::: Supplied data

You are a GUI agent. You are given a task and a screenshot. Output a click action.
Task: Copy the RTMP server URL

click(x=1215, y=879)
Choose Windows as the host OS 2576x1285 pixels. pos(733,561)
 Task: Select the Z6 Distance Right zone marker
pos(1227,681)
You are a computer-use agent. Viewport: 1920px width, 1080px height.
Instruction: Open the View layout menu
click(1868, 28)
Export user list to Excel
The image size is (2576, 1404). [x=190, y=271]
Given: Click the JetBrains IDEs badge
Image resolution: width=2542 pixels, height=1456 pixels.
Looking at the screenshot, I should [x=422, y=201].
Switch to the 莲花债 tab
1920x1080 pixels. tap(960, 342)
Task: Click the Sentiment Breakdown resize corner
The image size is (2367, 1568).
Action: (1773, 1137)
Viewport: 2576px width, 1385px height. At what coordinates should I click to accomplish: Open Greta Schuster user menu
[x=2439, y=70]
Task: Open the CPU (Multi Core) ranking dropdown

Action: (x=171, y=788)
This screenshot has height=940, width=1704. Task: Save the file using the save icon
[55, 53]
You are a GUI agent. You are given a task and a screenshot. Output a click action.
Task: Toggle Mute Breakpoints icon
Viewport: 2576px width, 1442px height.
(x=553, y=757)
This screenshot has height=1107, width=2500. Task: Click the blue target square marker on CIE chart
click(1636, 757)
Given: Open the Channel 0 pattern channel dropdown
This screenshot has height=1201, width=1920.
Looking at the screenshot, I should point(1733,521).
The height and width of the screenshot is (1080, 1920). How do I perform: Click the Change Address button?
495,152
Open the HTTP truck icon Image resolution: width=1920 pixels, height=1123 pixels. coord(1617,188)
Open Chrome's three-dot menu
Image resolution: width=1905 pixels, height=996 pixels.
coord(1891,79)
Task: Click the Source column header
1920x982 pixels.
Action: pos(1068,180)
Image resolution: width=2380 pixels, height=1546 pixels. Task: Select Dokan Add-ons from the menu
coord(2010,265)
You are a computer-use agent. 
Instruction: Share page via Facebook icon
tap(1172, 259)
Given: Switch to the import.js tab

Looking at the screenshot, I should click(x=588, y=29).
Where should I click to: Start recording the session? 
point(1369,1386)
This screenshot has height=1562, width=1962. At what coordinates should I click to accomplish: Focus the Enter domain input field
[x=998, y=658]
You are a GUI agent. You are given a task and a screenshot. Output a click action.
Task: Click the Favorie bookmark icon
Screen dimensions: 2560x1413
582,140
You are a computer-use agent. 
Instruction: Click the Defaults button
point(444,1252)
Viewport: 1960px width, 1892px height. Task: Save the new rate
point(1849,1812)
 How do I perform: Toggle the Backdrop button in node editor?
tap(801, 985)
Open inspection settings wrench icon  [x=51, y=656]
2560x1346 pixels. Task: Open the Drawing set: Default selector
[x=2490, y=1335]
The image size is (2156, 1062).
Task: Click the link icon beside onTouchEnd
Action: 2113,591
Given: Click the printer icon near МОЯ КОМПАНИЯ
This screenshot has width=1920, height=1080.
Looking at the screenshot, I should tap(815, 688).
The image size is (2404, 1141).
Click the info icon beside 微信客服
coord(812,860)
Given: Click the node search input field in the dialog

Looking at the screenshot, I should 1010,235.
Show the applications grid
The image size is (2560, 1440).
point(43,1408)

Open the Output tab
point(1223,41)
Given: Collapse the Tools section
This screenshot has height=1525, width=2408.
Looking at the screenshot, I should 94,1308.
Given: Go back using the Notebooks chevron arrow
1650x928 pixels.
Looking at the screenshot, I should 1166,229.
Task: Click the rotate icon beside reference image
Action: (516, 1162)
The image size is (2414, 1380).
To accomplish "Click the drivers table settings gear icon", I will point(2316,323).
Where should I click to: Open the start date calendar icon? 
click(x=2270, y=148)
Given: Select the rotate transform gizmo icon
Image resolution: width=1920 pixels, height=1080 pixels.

::::::

Task directions:
The entries above are to be copied word for word.

Answer section:
You are a GUI agent. You are given a task and a screenshot. Output a click action.
Task: Copy the RTMP server URL

click(x=1215, y=879)
Choose Windows as the host OS 2576x1285 pixels. pos(733,561)
 Task: Select the Z6 Distance Right zone marker
pos(1227,681)
You are a computer-use agent. Viewport: 1920px width, 1080px height.
Instruction: Open the View layout menu
click(1868, 28)
Export user list to Excel
The image size is (2576, 1404). [x=190, y=271]
Given: Click the JetBrains IDEs badge
Image resolution: width=2542 pixels, height=1456 pixels.
Looking at the screenshot, I should [x=422, y=201].
Switch to the 莲花债 tab
1920x1080 pixels. tap(960, 342)
Task: Click the Sentiment Breakdown resize corner
The image size is (2367, 1568).
Action: (1773, 1137)
Viewport: 2576px width, 1385px height. At what coordinates should I click to accomplish: Open Greta Schuster user menu
[x=2439, y=70]
Task: Open the CPU (Multi Core) ranking dropdown

Action: (x=171, y=788)
This screenshot has height=940, width=1704. Task: Save the file using the save icon
[55, 53]
You are a GUI agent. You are given a task and a screenshot. Output a click action.
Task: Toggle Mute Breakpoints icon
Viewport: 2576px width, 1442px height.
(x=553, y=757)
This screenshot has height=1107, width=2500. Task: Click the blue target square marker on CIE chart
click(1636, 757)
Given: Open the Channel 0 pattern channel dropdown
This screenshot has height=1201, width=1920.
Looking at the screenshot, I should point(1733,521).
The height and width of the screenshot is (1080, 1920). How do I perform: Click the Change Address button?
495,152
Open the HTTP truck icon Image resolution: width=1920 pixels, height=1123 pixels. coord(1617,188)
Open Chrome's three-dot menu
Image resolution: width=1905 pixels, height=996 pixels.
coord(1891,79)
Task: Click the Source column header
1920x982 pixels.
Action: pos(1068,180)
Image resolution: width=2380 pixels, height=1546 pixels. Task: Select Dokan Add-ons from the menu
coord(2010,265)
You are a computer-use agent. 
Instruction: Share page via Facebook icon
tap(1172, 259)
Given: Switch to the import.js tab

Looking at the screenshot, I should click(x=588, y=29).
Where should I click to: Start recording the session? 
point(1369,1386)
This screenshot has height=1562, width=1962. At what coordinates should I click to accomplish: Focus the Enter domain input field
[x=998, y=658]
You are a GUI agent. You are given a task and a screenshot. Output a click action.
Task: Click the Favorie bookmark icon
Screen dimensions: 2560x1413
582,140
You are a computer-use agent. 
Instruction: Click the Defaults button
point(444,1252)
Viewport: 1960px width, 1892px height. Task: Save the new rate
point(1849,1812)
 How do I perform: Toggle the Backdrop button in node editor?
tap(801, 985)
Open inspection settings wrench icon  [x=51, y=656]
2560x1346 pixels. Task: Open the Drawing set: Default selector
[x=2490, y=1335]
The image size is (2156, 1062).
Task: Click the link icon beside onTouchEnd
Action: 2113,591
Given: Click the printer icon near МОЯ КОМПАНИЯ
This screenshot has width=1920, height=1080.
Looking at the screenshot, I should tap(815, 688).
The image size is (2404, 1141).
Click the info icon beside 微信客服
coord(812,860)
Given: Click the node search input field in the dialog

Looking at the screenshot, I should 1010,235.
Show the applications grid
The image size is (2560, 1440).
point(43,1408)

Open the Output tab
point(1223,41)
Given: Collapse the Tools section
This screenshot has height=1525, width=2408.
Looking at the screenshot, I should 94,1308.
Given: Go back using the Notebooks chevron arrow
1650x928 pixels.
Looking at the screenshot, I should 1166,229.
Task: Click the rotate icon beside reference image
Action: (516, 1162)
The image size is (2414, 1380).
To accomplish "Click the drivers table settings gear icon", I will point(2316,323).
Where should I click to: Open the start date calendar icon? 
click(x=2270, y=148)
Given: Select the rotate transform gizmo icon
Image resolution: width=1920 pixels, height=1080 pixels.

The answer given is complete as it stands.